Understanding the mechanism of CSCs maintenance in tumor microenvironment

2018 Fiscal Year Final Research Report

• Project/Area Number: 26710005
• Research Category: Grant-in-Aid for Young Scientists (A)
• Allocation Type: Partial Multi-year Fund
• Research Field: Tumor biology
• Research Institution: The University of Tokyo
• Principal Investigator: Osawa Tsuyoshi 東京大学, 先端科学技術研究センター, 特任准教授 (50567592)
• Project Period (FY): 2014-04-01 – 2019-03-31
• Keywords: がん微小環境 / がん幹細胞

Outline of Final Research Achievements

Tumor microenvironment plays an important role in cancer growth and metastasis.
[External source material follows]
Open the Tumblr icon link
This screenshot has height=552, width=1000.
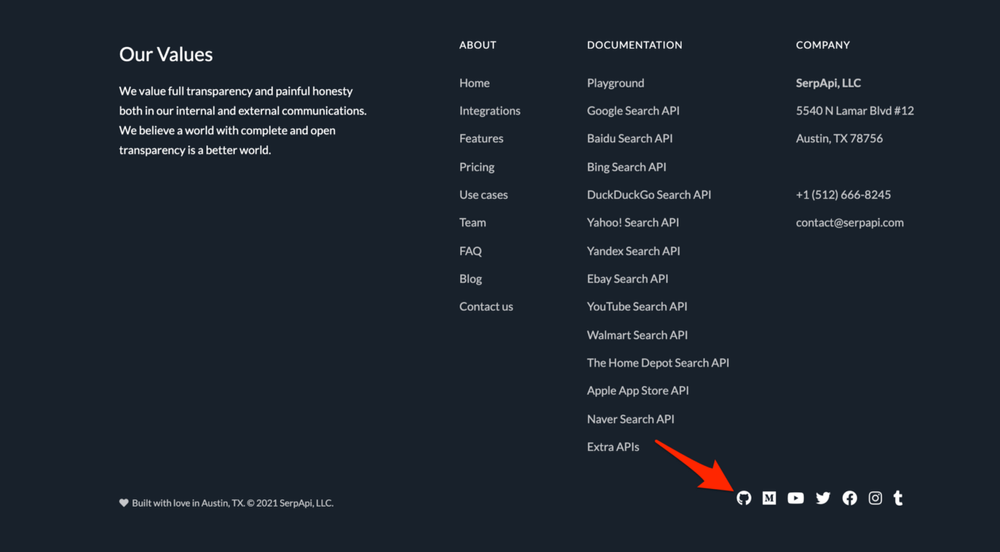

The applicant has so far found and reported that cancer cells remaining under nutrient deprivation under hypoxia promote malignant transformation and resistance to cancer treatments. This study elucidated the mechanism of malignant transformation of cancer induced by hypoxia and nutrient starvation from detailed analysis of cancer stem cells, and a novel cancer control method targeting cancer stem cells resistant to hypoxia and nutrient starvation. Research was aimed to development of novel anti-cancer strategy, we elucidated malignant transformation mechanisms caused by tumor microenvironments such as hypoxia, nutrient starvation and acidic pH, and a new target that can be expected to have a synergistic effect in combination with existing chemotherapy and angiogenesis inhibition therapy for molecular basis of and therapeutic application.

Free Research Field

腫瘍生物学

Academic Significance and Societal Importance of the Research Achievements

本研究の低酸素・低栄養の培養系を用いて樹立した細胞株を利用することにより、低酸素・低栄養の腫瘍微小環境における癌悪性化と治療抵抗性のメカニズムを解明し既存の抗癌剤や血管新生阻害剤と併用可能な新しい制癌法を開発することが可能になる。これら抵抗性の克服は、次世代の抗癌剤や血管新生阻害剤の開発にきわめて重要と考えられ、本研究は、
（１）大腸がん、乳がん、肝がんなどの血管新生阻害療法が承認されている癌治療についてさらに改良を加えること
（２）Hypovascularな膵臓癌や、高転移性な脳腫瘍などの抗癌剤や血管新生阻害療法の効果が見られない難治癌のモデル系として非常に有用で意義のある研究と考えられる。